● **Task to carry out**
Format every line of the data below as a JSON list of strings, one string per line, leaving out blank lines.
•••••
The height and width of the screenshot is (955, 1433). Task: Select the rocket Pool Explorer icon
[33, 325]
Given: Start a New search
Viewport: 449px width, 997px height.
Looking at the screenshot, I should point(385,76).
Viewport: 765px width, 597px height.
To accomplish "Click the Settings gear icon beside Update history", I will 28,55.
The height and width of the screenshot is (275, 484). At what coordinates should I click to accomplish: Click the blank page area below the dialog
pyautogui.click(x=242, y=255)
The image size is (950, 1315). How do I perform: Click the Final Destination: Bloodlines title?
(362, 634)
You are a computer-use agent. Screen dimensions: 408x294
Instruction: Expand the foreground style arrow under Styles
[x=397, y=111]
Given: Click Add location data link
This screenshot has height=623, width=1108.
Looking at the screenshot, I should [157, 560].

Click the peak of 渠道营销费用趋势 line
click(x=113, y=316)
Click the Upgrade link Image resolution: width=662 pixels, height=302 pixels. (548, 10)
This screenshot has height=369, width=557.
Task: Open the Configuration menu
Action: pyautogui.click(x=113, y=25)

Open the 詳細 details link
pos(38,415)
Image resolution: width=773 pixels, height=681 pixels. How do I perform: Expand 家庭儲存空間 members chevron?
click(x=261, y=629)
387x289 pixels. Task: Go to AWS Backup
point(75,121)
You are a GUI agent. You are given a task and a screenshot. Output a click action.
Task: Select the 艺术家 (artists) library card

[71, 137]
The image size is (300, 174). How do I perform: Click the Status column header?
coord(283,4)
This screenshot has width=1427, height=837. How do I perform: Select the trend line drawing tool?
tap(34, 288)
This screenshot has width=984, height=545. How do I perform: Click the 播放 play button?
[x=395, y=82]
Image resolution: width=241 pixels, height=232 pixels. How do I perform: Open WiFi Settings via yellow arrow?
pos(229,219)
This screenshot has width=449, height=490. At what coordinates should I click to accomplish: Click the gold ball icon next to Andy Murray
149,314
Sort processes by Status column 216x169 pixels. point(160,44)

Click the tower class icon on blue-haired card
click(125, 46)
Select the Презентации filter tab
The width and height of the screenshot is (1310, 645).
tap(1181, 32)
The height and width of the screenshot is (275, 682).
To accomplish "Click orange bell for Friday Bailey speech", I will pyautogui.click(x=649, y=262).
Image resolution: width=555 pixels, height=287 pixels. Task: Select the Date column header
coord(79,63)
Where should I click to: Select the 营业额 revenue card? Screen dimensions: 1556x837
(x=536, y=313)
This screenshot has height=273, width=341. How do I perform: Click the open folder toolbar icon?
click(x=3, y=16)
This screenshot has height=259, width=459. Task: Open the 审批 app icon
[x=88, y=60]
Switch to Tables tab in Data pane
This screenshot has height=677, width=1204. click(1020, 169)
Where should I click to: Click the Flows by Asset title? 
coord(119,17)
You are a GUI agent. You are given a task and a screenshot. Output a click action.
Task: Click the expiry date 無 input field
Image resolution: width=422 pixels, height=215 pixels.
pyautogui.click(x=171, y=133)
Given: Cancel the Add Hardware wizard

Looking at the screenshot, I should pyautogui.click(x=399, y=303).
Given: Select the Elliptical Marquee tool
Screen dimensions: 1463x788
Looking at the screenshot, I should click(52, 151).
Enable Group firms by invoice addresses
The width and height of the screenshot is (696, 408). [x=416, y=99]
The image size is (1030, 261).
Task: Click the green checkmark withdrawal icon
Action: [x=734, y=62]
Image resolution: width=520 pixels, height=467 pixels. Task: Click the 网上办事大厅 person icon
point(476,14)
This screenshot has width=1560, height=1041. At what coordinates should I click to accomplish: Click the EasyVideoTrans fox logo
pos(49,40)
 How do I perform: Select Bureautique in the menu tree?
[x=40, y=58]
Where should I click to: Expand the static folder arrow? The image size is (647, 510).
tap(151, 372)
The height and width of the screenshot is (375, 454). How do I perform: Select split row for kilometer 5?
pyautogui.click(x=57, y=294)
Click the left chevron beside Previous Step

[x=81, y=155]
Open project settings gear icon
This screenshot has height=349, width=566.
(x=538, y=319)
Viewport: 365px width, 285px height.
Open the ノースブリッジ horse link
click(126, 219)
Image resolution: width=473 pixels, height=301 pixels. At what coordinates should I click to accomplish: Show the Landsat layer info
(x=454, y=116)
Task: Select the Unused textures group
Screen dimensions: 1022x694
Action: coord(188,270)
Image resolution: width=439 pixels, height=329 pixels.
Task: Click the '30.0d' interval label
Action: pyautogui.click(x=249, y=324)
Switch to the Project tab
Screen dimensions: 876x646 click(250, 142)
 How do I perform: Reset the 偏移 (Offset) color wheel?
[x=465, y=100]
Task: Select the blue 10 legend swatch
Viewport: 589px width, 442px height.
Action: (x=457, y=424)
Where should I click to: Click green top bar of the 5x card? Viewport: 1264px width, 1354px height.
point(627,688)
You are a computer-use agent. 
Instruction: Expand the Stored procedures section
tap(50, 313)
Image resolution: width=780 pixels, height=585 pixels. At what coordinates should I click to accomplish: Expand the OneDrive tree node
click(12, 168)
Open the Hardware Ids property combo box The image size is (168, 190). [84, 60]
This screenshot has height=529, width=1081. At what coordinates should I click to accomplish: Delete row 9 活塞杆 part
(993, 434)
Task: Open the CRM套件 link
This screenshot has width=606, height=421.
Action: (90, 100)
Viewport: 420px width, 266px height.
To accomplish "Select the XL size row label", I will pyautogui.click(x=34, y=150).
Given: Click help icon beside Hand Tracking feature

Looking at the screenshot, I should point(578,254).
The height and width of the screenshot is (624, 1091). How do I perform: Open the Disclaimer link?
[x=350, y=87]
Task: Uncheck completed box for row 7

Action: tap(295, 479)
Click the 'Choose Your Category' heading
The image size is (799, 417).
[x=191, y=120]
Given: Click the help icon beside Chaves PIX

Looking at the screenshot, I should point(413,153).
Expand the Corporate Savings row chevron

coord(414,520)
•••••
● **Task response**
[
  "The height and width of the screenshot is (955, 1433). Task: Select the rocket Pool Explorer icon",
  "[33, 325]",
  "Given: Start a New search",
  "Viewport: 449px width, 997px height.",
  "Looking at the screenshot, I should point(385,76).",
  "Viewport: 765px width, 597px height.",
  "To accomplish \"Click the Settings gear icon beside Update history\", I will 28,55.",
  "The height and width of the screenshot is (275, 484). At what coordinates should I click to accomplish: Click the blank page area below the dialog",
  "pyautogui.click(x=242, y=255)",
  "The image size is (950, 1315). How do I perform: Click the Final Destination: Bloodlines title?",
  "(362, 634)",
  "You are a computer-use agent. Screen dimensions: 408x294",
  "Instruction: Expand the foreground style arrow under Styles",
  "[x=397, y=111]",
  "Given: Click Add location data link",
  "This screenshot has height=623, width=1108.",
  "Looking at the screenshot, I should [157, 560].",
  "Click the peak of 渠道营销费用趋势 line",
  "click(x=113, y=316)",
  "Click the Upgrade link Image resolution: width=662 pixels, height=302 pixels. (548, 10)",
  "This screenshot has height=369, width=557.",
  "Task: Open the Configuration menu",
  "Action: pyautogui.click(x=113, y=25)",
  "Open the 詳細 details link",
  "pos(38,415)",
  "Image resolution: width=773 pixels, height=681 pixels. How do I perform: Expand 家庭儲存空間 members chevron?",
  "click(x=261, y=629)",
  "387x289 pixels. Task: Go to AWS Backup",
  "point(75,121)",
  "You are a GUI agent. You are given a task and a screenshot. Output a click action.",
  "Task: Select the 艺术家 (artists) library card",
  "[71, 137]",
  "The image size is (300, 174). How do I perform: Click the Status column header?",
  "coord(283,4)",
  "This screenshot has width=1427, height=837. How do I perform: Select the trend line drawing tool?",
  "tap(34, 288)",
  "This screenshot has width=984, height=545. How do I perform: Click the 播放 play button?",
  "[x=395, y=82]",
  "Image resolution: width=241 pixels, height=232 pixels. How do I perform: Open WiFi Settings via yellow arrow?",
  "pos(229,219)",
  "This screenshot has width=449, height=490. At what coordinates should I click to accomplish: Click the gold ball icon next to Andy Murray",
  "149,314",
  "Sort processes by Status column 216x169 pixels. point(160,44)",
  "Click the tower class icon on blue-haired card",
  "click(125, 46)",
  "Select the Презентации filter tab",
  "The width and height of the screenshot is (1310, 645).",
  "tap(1181, 32)",
  "The height and width of the screenshot is (275, 682).",
  "To accomplish \"Click orange bell for Friday Bailey speech\", I will pyautogui.click(x=649, y=262).",
  "Image resolution: width=555 pixels, height=287 pixels. Task: Select the Date column header",
  "coord(79,63)",
  "Where should I click to: Select the 营业额 revenue card? Screen dimensions: 1556x837",
  "(x=536, y=313)",
  "This screenshot has height=273, width=341. How do I perform: Click the open folder toolbar icon?",
  "click(x=3, y=16)",
  "This screenshot has height=259, width=459. Task: Open the 审批 app icon",
  "[x=88, y=60]",
  "Switch to Tables tab in Data pane",
  "This screenshot has height=677, width=1204. click(1020, 169)",
  "Where should I click to: Click the Flows by Asset title? ",
  "coord(119,17)",
  "You are a GUI agent. You are given a task and a screenshot. Output a click action.",
  "Task: Click the expiry date 無 input field",
  "Image resolution: width=422 pixels, height=215 pixels.",
  "pyautogui.click(x=171, y=133)",
  "Given: Cancel the Add Hardware wizard",
  "Looking at the screenshot, I should pyautogui.click(x=399, y=303).",
  "Given: Select the Elliptical Marquee tool",
  "Screen dimensions: 1463x788",
  "Looking at the screenshot, I should click(52, 151).",
  "Enable Group firms by invoice addresses",
  "The width and height of the screenshot is (696, 408). [x=416, y=99]",
  "The image size is (1030, 261).",
  "Task: Click the green checkmark withdrawal icon",
  "Action: [x=734, y=62]",
  "Image resolution: width=520 pixels, height=467 pixels. Task: Click the 网上办事大厅 person icon",
  "point(476,14)",
  "This screenshot has width=1560, height=1041. At what coordinates should I click to accomplish: Click the EasyVideoTrans fox logo",
  "pos(49,40)",
  " How do I perform: Select Bureautique in the menu tree?",
  "[x=40, y=58]",
  "Where should I click to: Expand the static folder arrow? The image size is (647, 510).",
  "tap(151, 372)",
  "The height and width of the screenshot is (375, 454). How do I perform: Select split row for kilometer 5?",
  "pyautogui.click(x=57, y=294)",
  "Click the left chevron beside Previous Step",
  "[x=81, y=155]",
  "Open project settings gear icon",
  "This screenshot has height=349, width=566.",
  "(x=538, y=319)",
  "Viewport: 365px width, 285px height.",
  "Open the ノースブリッジ horse link",
  "click(126, 219)",
  "Image resolution: width=473 pixels, height=301 pixels. At what coordinates should I click to accomplish: Show the Landsat layer info",
  "(x=454, y=116)",
  "Task: Select the Unused textures group",
  "Screen dimensions: 1022x694",
  "Action: coord(188,270)",
  "Image resolution: width=439 pixels, height=329 pixels.",
  "Task: Click the '30.0d' interval label",
  "Action: pyautogui.click(x=249, y=324)",
  "Switch to the Project tab",
  "Screen dimensions: 876x646 click(250, 142)",
  " How do I perform: Reset the 偏移 (Offset) color wheel?",
  "[x=465, y=100]",
  "Task: Select the blue 10 legend swatch",
  "Viewport: 589px width, 442px height.",
  "Action: (x=457, y=424)",
  "Where should I click to: Click green top bar of the 5x card? Viewport: 1264px width, 1354px height.",
  "point(627,688)",
  "You are a computer-use agent. ",
  "Instruction: Expand the Stored procedures section",
  "tap(50, 313)",
  "Image resolution: width=780 pixels, height=585 pixels. At what coordinates should I click to accomplish: Expand the OneDrive tree node",
  "click(12, 168)",
  "Open the Hardware Ids property combo box The image size is (168, 190). [84, 60]",
  "This screenshot has height=529, width=1081. At what coordinates should I click to accomplish: Delete row 9 活塞杆 part",
  "(993, 434)",
  "Task: Open the CRM套件 link",
  "This screenshot has width=606, height=421.",
  "Action: (90, 100)",
  "Viewport: 420px width, 266px height.",
  "To accomplish \"Select the XL size row label\", I will pyautogui.click(x=34, y=150).",
  "Given: Click help icon beside Hand Tracking feature",
  "Looking at the screenshot, I should point(578,254).",
  "The height and width of the screenshot is (624, 1091). How do I perform: Open the Disclaimer link?",
  "[x=350, y=87]",
  "Task: Uncheck completed box for row 7",
  "Action: tap(295, 479)",
  "Click the 'Choose Your Category' heading",
  "The image size is (799, 417).",
  "[x=191, y=120]",
  "Given: Click the help icon beside Chaves PIX",
  "Looking at the screenshot, I should point(413,153).",
  "Expand the Corporate Savings row chevron",
  "coord(414,520)"
]